Noah Josey was still in eighth grade and living in Murfreesboro when his family set up prospective visits at Nashville-area private high schools.
Each tour included a personal guide.
Before a walk-through at Ensworth, Josey was introduced to his chaperone, who was a lumbering football player like himself. It was Eli Sutton.
Josey ultimately didn’t enroll at Ensworth — he chose Brentwood Academy — but he and Sutton were reunited a couple years later.
Then, it was Sutton checking out a new school. He showed up at Brentwood Academy and was greeted by his tour guide.
It was Josey.
“So it was kind of full circle,” Josey said. “He came to BA and I shadowed him around. We’ve been teammates ever since.”
And soon the two offensive linemen will be opponents. Both have signed letters of intent with Atlantic Coast Conference schools during the early signing period, which began Wednesday.
Josey, a 6-foot-5, 280-pound right tackle, has been committed to Virginia since spurning offers from Alabama, Ohio State and Stanford. Sutton, a 6-foot-7, 280-pound left tackle, picked North Carolina over finalists Miami and Georgia Tech.
BA held a special signing day to honor the two offensive linemen, along with teammates Elijah Oatsvall (Navy) and James Stewart (Memphis), Wednesday afternoon.

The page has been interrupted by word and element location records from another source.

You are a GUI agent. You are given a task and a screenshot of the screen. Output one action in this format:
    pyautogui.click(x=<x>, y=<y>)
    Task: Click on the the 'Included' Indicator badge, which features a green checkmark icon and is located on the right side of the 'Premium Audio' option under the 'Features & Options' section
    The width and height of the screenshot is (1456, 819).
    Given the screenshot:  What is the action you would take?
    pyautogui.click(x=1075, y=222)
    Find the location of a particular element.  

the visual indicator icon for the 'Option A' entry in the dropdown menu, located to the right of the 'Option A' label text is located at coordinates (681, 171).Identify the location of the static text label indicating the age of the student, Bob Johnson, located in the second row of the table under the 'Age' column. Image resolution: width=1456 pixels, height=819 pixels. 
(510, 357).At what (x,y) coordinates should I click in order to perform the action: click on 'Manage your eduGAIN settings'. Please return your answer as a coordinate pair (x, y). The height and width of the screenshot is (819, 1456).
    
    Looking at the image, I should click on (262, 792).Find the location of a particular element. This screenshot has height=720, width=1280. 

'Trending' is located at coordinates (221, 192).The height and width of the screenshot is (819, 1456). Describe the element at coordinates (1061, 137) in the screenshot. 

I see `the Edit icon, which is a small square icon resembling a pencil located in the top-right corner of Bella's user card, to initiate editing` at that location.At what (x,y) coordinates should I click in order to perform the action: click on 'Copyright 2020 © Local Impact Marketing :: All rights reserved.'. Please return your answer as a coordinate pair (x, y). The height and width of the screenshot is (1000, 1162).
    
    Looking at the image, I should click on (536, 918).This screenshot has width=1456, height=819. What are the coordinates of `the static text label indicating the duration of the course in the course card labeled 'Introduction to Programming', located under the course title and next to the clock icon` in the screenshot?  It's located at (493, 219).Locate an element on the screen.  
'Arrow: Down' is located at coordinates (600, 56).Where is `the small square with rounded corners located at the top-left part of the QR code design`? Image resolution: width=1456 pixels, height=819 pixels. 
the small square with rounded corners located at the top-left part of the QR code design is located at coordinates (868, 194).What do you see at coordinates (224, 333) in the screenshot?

Virginia reached the ACC championship game last year, Josey is quick to remind Sutton. And this season, the Cavaliers scored a wild 44-41 upset over UNC.
But the Tar Heels had a 7-3 record to close the regular season, while Virginia ended 4-5.
“It’s fun getting to be able to talk trash about playing each other over the next 4-5 years,” Josey said. “It’s funny, I never thought I’d be playing against Eli.”
The two finished their careers with the Eagles on an undefeated 2020 regular season and a semifinals appearance in the D-II AAA playoffs.
Josey’s move from right guard to right tackle a few games into the 2020 schedule “really solidified us, and we’ve been really good since,” Brentwood Academy coach Cody White said.
Sutton and Josey bookended on the Eagles offensive line. Because they’re at the same academic level and share position coaches, they spend almost four hours a day together.
As wide-eyed underclassmen, much of that time was spent learning White’s intricate offensive system. Though at first glance it resembles most spread offenses, White emphasizes that it’s more complex than meets the eye.
Some of that is attributed to the protections up front, which mirror what Eagles offensive line coaches Scott Wells and Jason Mathews learned during a combined 21 seasons in the NFL.
Josey and Sutton have come a long way since they began studying the offense as sophomores. Josey was the first of the two to enroll at the school, but that didn’t mean he knew how to teach the system to Sutton.
“You’d think that would be the case,” Josey said, “but I was just learning it as much as he was then. We were in the ringer together at that point.”
Sutton vividly remembers the day Josey first showed him around at their new school. They had shared a journey. Both were the big, new kids. Both had lived in Murfreesboro previously.
But soon, they’ll be headed toward separate sidelines.
“Seeing my high school teammate once every year for four years (on the field), it’s going to be really fun,” Sutton said. “Two Nashville kids playing at one of the highest levels of football.”